But what if you cannot get both sides on the phone? I think an argument can be made that, in that sort of case, justice is best served by keeping the status quo...by allowing an ex parte motion, for just a tiny period, just to give parties a chance to participate.
And maybe this exception should only apply if justice cannot later be obtained if the status quo is not currently kept. (eg, If there is a last-minute rush to secretly kill a prisoner, or to carry him beyond the jurisdiction of the United States)
I think what has happened here, in this case, is some of the ripple effects of the Trump Administration's lies/evasions to courts. Once courts simply do not believe you when you make a representation to the court, then you (and, of course, your client) are in a lot of trouble. You sow what you reap. Which is both expected and fair, I reckon.
This is not a court cockup, but a lawyer cockup.
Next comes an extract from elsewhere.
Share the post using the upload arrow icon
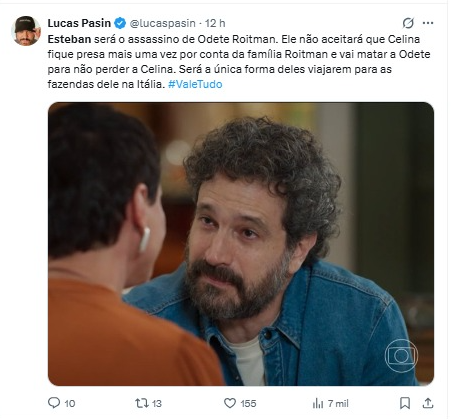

Your partisan slip is showing. Looks like the ACLU is the one not following the
ritualsrules, and the judge is pissed at the ACLU, not Trump.He's referring to the Supreme Court, which no longer believes what the DOJ is telling it, and by extension may no longer believe the 5th Circuit and its lower district courts are acting in good faith.
As for Blackman's anguish at the inutterable sin of making an inappropriate ex parte phone call. What difference does it make to the result? none. If the judge is upset about it he can send a complaint to a bar association, which can investigate to what extent this was in fact an emergency.
I get that you're really upset about the paragraph you quoted, but you kind of ignored the rest of the post.
In the event of a true emergency (which I'll define as an unpredictable issue not addressed by the court whose time course of resolution is faster than the court is able to respond), there are two options:
1. The procedures bend in an extremely limited way, just far enough to preserve the status quo and stop the emergency but without structurally disadvantaging any party in the context of the broader issue being litigated.
or
2. The court does nothing, allows the emergency to proceed to its conclusion, and litigates the fallout of the emergency after the fact using normal processes.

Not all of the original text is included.